Throughout John’s Gospel, he frequently describes the work of the Holy Spirit. Here, the Holy Spirit is referenced as the Spirit of truth. The spirit of falsehood, at work in the sinful hearts of humanity, would deceive the disciples. It has been running rampant since the Fall into sin and leaving a wake of destruction in its path. It has lead people to disbelieve, to doubt, to question God and what He does through His Son. Therefore, Jesus sends the Spirit of truth to guide the disciples into all truth. The truth is nothing short of God’s divine plan of salvation that is meant for His creation. The truth is of Jesus Christ, and His salvation of us through His life, death, and resurrection. The work of the Holy Spirit is to create faith in a person. Note that the Spirit does not speak on His own but rather He speaks on behalf of the Father and Jesus and testifies about Jesus. It’s all about Jesus. For the Holy Spirit, It has to be all about Jesus because Jesus is the sole means of salvation.

The Holy Spirit comes to glorify Jesus by introducing Him to people as the crucified and risen Christ. That is what He comes to do for the disciples and that is what He comes to do for us. The Holy Spirit comes to introduce us to what the truth is about: Jesus. The disciples weren’t prepared for all Jesus has to say, as He tells them, for they were too worked up over Jesus’ impending departure. But He wasn’t going to leave them empty-handed. He leaves them the Holy Spirit who will testify of Him and what He has done.

Years ago, you received the gift of the Holy Spirit at your Baptism.
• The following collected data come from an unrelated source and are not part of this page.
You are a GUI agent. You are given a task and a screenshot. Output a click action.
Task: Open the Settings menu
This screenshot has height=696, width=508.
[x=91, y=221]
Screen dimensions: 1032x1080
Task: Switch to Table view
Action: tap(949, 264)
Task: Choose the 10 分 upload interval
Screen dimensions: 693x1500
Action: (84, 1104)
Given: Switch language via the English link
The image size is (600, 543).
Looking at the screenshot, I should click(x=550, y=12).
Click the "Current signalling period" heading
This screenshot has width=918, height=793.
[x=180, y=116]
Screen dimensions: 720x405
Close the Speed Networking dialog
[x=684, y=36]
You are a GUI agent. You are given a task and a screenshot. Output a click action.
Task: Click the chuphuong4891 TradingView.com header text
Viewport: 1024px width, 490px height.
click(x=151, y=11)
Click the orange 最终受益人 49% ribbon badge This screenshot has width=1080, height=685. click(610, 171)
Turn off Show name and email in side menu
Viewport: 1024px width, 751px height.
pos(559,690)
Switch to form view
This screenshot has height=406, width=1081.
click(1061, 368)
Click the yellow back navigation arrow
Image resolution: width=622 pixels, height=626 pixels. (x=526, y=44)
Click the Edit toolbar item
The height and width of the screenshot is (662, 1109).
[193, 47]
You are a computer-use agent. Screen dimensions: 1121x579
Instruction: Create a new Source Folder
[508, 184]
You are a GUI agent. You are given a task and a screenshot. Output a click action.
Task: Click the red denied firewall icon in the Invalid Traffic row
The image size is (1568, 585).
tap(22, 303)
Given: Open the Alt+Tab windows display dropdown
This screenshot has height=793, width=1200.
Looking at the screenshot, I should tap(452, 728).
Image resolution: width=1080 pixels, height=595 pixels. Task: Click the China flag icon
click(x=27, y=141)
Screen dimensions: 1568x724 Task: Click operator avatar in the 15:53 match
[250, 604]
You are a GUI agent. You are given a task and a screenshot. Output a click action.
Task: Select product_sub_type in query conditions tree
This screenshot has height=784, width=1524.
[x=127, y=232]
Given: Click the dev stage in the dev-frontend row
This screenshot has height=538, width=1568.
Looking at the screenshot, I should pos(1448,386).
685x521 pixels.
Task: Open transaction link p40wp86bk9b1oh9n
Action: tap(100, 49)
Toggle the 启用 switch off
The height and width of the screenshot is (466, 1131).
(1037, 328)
It was there that God called you to be His beloved child in the faith. And now, for you confirmands, you are about to confirm for yourselves that faith granted to you in your Baptism. However, it won’t be easy to remain faithful to God and His Word, for the world will tempt you in many and various ways.

We aren’t all that different from the disciples. We’re not ready to listen to the true message of Jesus, though we are quick to fill ourselves with the false message that the world brings. Even in the church, we don’t pay attention to the message of the Holy Spirit. We don’t always give attention to the Word of God read and preached in the Divine Service. We go through the motions of the Divine Service, counting down the minutes until it is over so that we can have our Sunday afternoon all to ourselves. We spend little or no time outside of Sunday morning in God’s Word. The world would tell you that that is perfectly fine, because Jesus isn’t going to save you, you’re going to save you by any number of ways, such as by good works and the like.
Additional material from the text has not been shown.